#### Problem to solve:
Could you reproduce the material below line for line, without changing anything?

#### Source material:
========================================================================

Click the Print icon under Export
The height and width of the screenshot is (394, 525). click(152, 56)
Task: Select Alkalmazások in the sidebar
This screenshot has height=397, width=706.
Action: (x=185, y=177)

========================================================================

#### Output for this task:
Click the Print icon under Export
The height and width of the screenshot is (394, 525). click(152, 56)
Task: Select Alkalmazások in the sidebar
This screenshot has height=397, width=706.
Action: (x=185, y=177)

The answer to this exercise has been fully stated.